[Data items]
::::::
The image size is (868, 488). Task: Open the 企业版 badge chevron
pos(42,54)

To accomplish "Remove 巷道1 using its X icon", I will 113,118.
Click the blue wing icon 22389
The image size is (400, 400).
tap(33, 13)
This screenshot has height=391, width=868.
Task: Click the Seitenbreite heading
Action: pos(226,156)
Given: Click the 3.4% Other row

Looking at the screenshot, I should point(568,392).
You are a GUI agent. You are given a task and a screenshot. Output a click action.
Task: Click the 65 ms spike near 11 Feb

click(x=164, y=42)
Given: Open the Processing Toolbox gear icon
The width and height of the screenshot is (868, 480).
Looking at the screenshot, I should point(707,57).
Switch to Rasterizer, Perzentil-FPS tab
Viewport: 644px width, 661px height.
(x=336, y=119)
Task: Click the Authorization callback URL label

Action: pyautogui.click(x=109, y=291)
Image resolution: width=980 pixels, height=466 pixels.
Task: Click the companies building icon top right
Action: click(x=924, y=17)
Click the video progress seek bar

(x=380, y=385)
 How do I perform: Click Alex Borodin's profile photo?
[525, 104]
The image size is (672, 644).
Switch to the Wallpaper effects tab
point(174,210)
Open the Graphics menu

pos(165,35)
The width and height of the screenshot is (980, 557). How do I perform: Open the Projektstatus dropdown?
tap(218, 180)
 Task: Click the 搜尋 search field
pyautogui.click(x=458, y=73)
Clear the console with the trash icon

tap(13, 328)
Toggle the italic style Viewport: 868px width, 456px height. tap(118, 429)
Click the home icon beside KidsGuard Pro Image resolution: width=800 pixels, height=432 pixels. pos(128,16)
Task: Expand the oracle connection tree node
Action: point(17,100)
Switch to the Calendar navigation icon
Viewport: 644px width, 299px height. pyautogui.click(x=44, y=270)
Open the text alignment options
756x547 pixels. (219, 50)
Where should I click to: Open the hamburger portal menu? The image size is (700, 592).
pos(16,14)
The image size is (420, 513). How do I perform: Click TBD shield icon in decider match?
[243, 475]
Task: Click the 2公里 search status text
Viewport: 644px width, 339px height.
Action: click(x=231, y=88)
::::::
What this task involves
Convert the stretch of rows from the line containing "Task: Click the Authorization" through the line containing "tap(218, 180)" into a JSON list of strings, one string per line, leaving out blank lines.

Output below
[
  "Task: Click the Authorization callback URL label",
  "Action: pyautogui.click(x=109, y=291)",
  "Image resolution: width=980 pixels, height=466 pixels.",
  "Task: Click the companies building icon top right",
  "Action: click(x=924, y=17)",
  "Click the video progress seek bar",
  "(x=380, y=385)",
  " How do I perform: Click Alex Borodin's profile photo?",
  "[525, 104]",
  "The image size is (672, 644).",
  "Switch to the Wallpaper effects tab",
  "point(174,210)",
  "Open the Graphics menu",
  "pos(165,35)",
  "The width and height of the screenshot is (980, 557). How do I perform: Open the Projektstatus dropdown?",
  "tap(218, 180)"
]